Policies to tackle obesity
So what needs to be done? By reviewing around 500 obesity-reduction research trials around the world, MGI has identified 74 interventions to address obesity in 18 areas. These include subsidised school meals for all, calorie and nutrition labelling, restrictions on advertising of high-calorie food and drinks, and public health campaigns. There were sufficient data on 44 of these to be able to measure potential impact if scaled up to a national level. The systemic nature of the obesity challenge and the highly variable quality of the data that are available mean that this analysis is directional rather than perfect. Indeed, we see our analysis as analogous to a 16th century map that has islands missing and misshapen continents, rather than a perfect 21st century map of the full range of solutions.
If the UK, the country where MGI chose to pilot its initial assessment, were to deploy all 44 interventions that we were able to analyse, it could reverse rising obesity and bring roughly 20% of overweight and obese individuals back into the normal weight category within five to ten years. This would reduce the number of obese and overweight people by roughly the population of Austria.
Cost-effectiveness and the need for coordinated action
A comprehensive set of interventions needs to employ the full set of mechanisms for changing physical activity and nutritional behaviour. Education about the risks of obesity is important; so is taking personal responsibility for one’s health, fitness, and weight. But all the evidence shows that these are not sufficient on their own to offset the body’s desire to eat that has been honed over millennia of evolution.
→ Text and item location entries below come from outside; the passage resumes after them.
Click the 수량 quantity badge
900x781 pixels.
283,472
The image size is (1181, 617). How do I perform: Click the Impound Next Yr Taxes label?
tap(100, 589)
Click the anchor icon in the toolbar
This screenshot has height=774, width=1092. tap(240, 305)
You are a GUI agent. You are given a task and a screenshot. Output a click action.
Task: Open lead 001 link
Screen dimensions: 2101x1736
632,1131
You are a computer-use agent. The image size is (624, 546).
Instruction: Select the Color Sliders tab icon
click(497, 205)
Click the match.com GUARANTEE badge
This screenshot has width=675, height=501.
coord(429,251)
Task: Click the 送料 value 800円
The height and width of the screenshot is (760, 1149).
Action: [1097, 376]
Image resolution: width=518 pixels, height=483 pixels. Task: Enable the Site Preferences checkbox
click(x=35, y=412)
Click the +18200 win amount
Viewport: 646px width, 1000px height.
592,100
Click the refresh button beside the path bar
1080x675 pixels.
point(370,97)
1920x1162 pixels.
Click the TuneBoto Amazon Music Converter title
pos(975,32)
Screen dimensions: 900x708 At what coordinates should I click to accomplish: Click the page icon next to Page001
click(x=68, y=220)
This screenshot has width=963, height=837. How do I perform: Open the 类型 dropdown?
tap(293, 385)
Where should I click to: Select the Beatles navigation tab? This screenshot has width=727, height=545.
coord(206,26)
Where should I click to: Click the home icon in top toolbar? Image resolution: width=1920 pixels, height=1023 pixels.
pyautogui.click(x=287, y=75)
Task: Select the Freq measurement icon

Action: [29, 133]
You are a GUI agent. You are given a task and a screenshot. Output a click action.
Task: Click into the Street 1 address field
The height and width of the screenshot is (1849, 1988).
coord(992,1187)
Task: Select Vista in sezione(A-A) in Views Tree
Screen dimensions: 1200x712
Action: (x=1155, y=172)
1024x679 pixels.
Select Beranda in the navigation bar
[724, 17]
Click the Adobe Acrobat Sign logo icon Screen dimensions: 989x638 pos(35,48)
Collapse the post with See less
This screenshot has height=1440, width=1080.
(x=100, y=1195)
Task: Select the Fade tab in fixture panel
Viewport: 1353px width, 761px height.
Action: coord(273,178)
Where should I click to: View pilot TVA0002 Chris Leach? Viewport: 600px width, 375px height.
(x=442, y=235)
People need help and that means a change in the environment in which they are making choices – change such as reduced standard portion sizes, changing marketing practices, and restructuring cities and educational establishments to make it easier for people to exercise.
Our analysis for the UK suggests that almost all the interventions identified are cost-effective for society – savings on healthcare costs and higher productivity could outweigh the direct investment required to deliver the intervention when assessed over the full lifetime of the target population. An integrated program to reverse rising obesity could save the National Health Service about $1.2 billion a year. It is important to note that not all of the interventions are cost-effective for the specific stakeholder delivering them. Sometimes the return on investment lands elsewhere in the economy, the benefits going to households or to healthcare systems, for instance. This misalignment of economic incentives is one of the major challenges inhibiting concerted coordinated action on obesity.
Figure 2. Cost-effective interventions to reduce obesity in the United Kingdom include controlling portion sizes and reducing the availability of high-calorie foods.